Yémen : 400 touristes restent bloqués sur une île après l’annulation de leurs vols
Plus de 400 touristes sont bloqués sur l’île de Socotra, au large du Yémen, après l’annulation de leurs vols. Tous les vols intérieurs et internationaux ont été suspendus sur cette île depuis la déclaration par le gouvernement de l’état d’urgence fin décembre.
Emiratis, Russes, Britanniques, Français et Américains… Plus de 400 touristes sont actuellement bloqués sur l’île de Socotra, en mer d’Arabie, au large du Yémen, suite à l’annulation de leurs vols.
Le trafic aérien au Yémen est perturbé à cause des affrontements sur le continent entre les séparatistes du Conseil de transition du Sud (STC), soutenus par les Émirats arabes unis, et les forces gouvernementales appuyées par l’Arabie saoudite.
Les trois vols hebdomadaires assurant le transport des touristes ont été annulés. « Nous avons plus de 400 touristes étrangers […] leurs vols ont été annulés », a déclaré l’adjoint au gouverneur de Socotra, en charge de la culture et du tourisme, Yehya ben Afrar.
Depuis la déclaration de l’état d’urgence par le gouvernement fin décembre, tous les vols intérieurs et internationaux vers l’île ont été suspendus, y compris les trois vols hebdomadaires reliant généralement Abou Dhabi, aux Émirats arabes unis. Un représentant local a indiqué qu’actuellement 416 touristes sont retenus sur l’île, dont plus de soixantaine de Russes. Des Britanniques, des Français et des Américains sont également concernés, selon un diplomate occidental.
L’archipel, composé de quatre îles et deux îlots rocheux, abrite 50 000 habitants et a été relativement épargné par le conflit qui ravage le Yémen depuis plus de dix ans. Surnommée « les Galapagos de l’océan Indien » et inscrite au patrimoine mondial de l’Unesco, l’île attire de nombreux touristes et influenceurs, la plupart d’entre eux venant des Émirats, principaux soutiens du STC qui contrôle l’île.

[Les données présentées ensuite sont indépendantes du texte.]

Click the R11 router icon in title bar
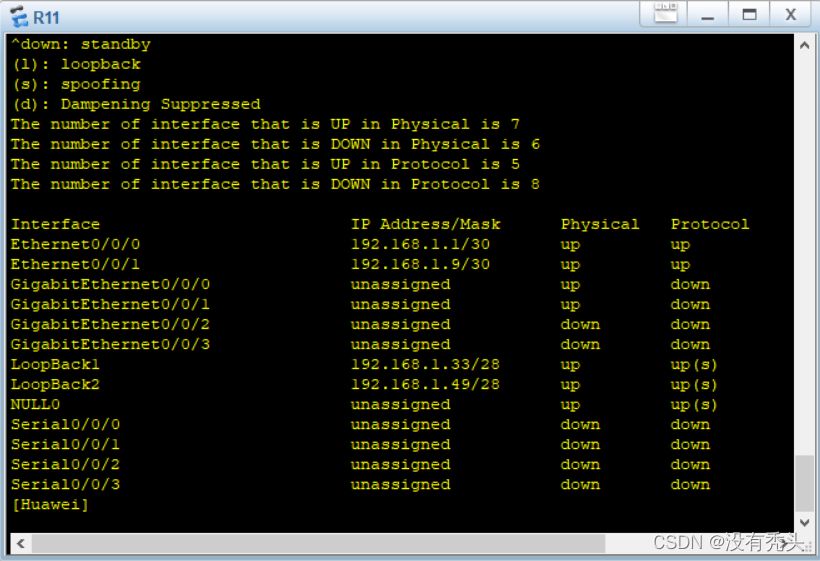Image resolution: width=820 pixels, height=561 pixels. (19, 16)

Début décembre, le STC a pris le contrôle de vastes territoires dans le sud du Yémen, provoquant la colère des autres factions au sein du gouvernement, soutenues par l’Arabie saoudite. Vendredi, ces dernières ont lancé une opération contre les positions du STC dans la province de Hadramout, au sud du Yémen, accompagnée de frappes aériennes saoudiennes. Le STC fait partie du gouvernement yéménite, une coalition hétéroclite en guerre contre les rebelles houthis qui contrôlent le nord du pays.